Reversal by angiotensins II and III of the effects of converting enzyme inhibition on renal electrolyte excretion in rats.

Experiments were carried out in anaesthetized rats to compare the abilities of angiotensin II (A II) and angiotensin III (A III) to reverse the effects of angiotensin converting enzyme inhibition (Teprotide) on salt and water excretion. In rats infused with Teprotide, significant increases in urine flow and sodium excretion were observed and arterial blood pressure decreased. Addition of A II (10 pmol min-1) to the Teprotide infusion reduced renal excretion of sodium and water to control values and excretion of potassium to below control. Blood pressure increased to a value significantly higher than that during the control period. In a separate group of rats the natriuretic and diuretic effects of Teprotide were reversed by a similar dose of A III (10 pmol min-1). A primarily angiotensin-mediated action is indicated for the renal effects of Teprotide. Although angiotensins II and III appeared to be equipotent in their abilities to reverse the renal responses to Teprotide, A II caused an increase in arterial blood pressure that was not seen with A III. In a third group of rats A II (10 pmol min-1) was added to the Teprotide infusion and an aortic snare located between the renal arteries was tightened to prevent any increase in left renal perfusion pressure. During this period the rate of sodium excretion from the left kidney was significantly lower than from the right kidney.

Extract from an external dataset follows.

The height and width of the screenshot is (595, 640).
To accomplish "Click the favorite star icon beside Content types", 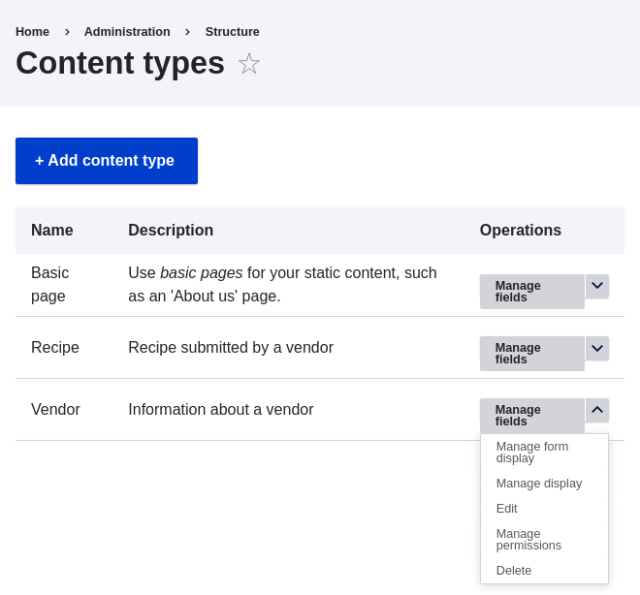I will pos(248,64).
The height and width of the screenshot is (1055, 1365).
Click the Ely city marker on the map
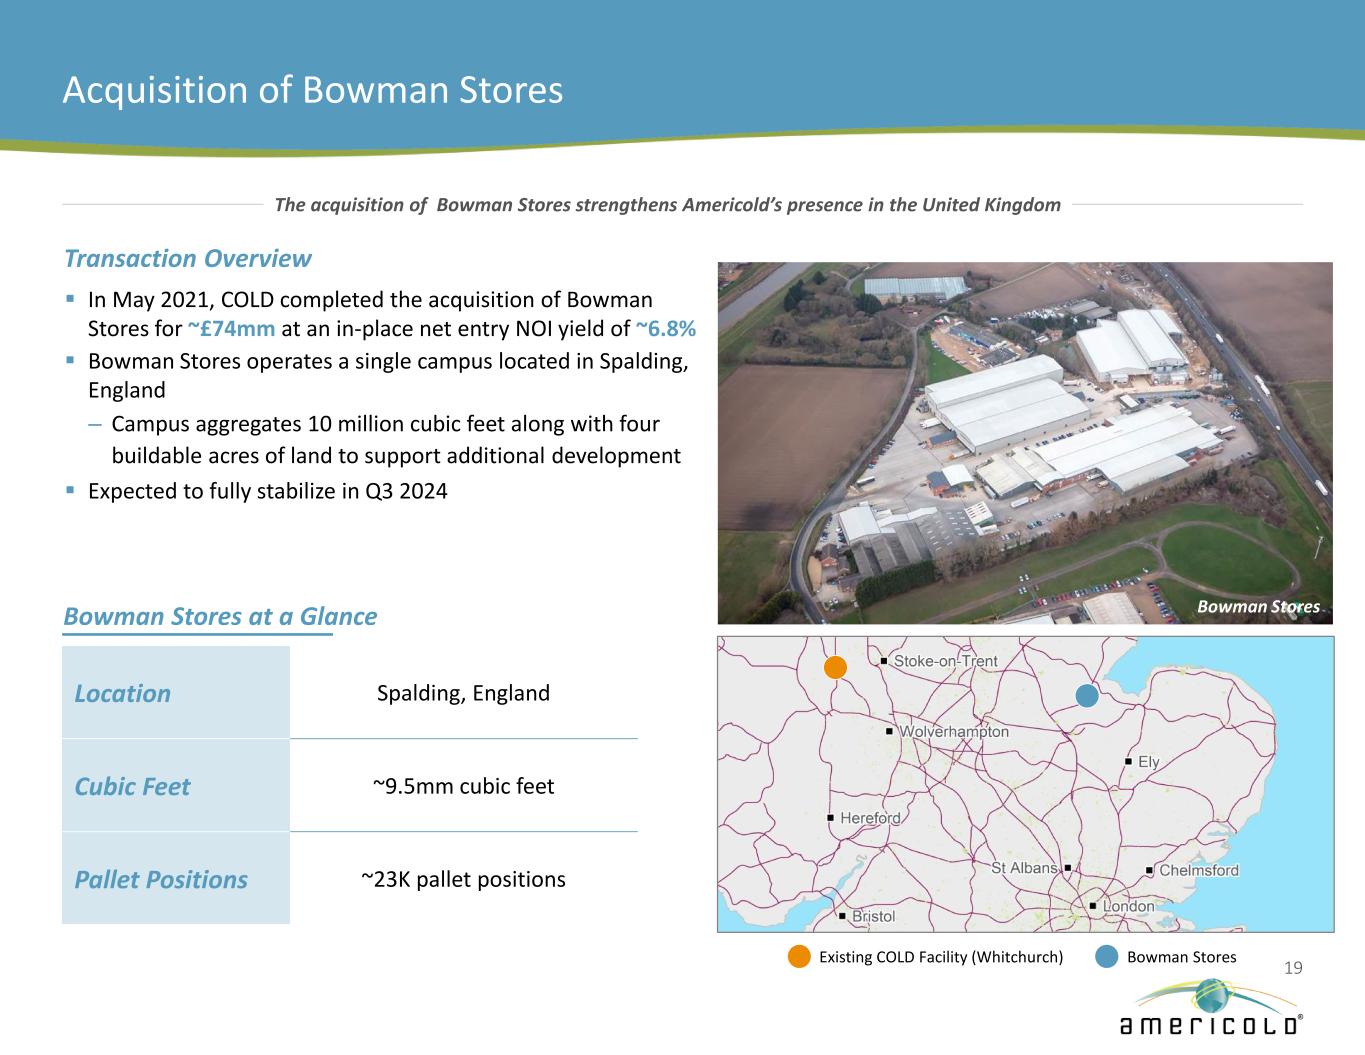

It is concluded that in the absence of any accompanying 'pressure natriuresis' A II is more potent than A III in its ability to reverse the natriuretic action of Teprotide. The elevation of blood pressure to above control values by a dose of A II only just sufficient to reverse the Teprotide-induced natriuresis suggests that the concentration of angiotensin in the kidney is higher than in plasma and supports the concept of an intrarenal renin-angiotensin system. In the rat both A II and A III may affect renal salt and water excretion by a combination of mechanisms involving glomerular, vascular and tubular receptors. The possibility is raised that differential effects of the active angiotensins on these mechanisms may participate in the regulation of sodium excretion.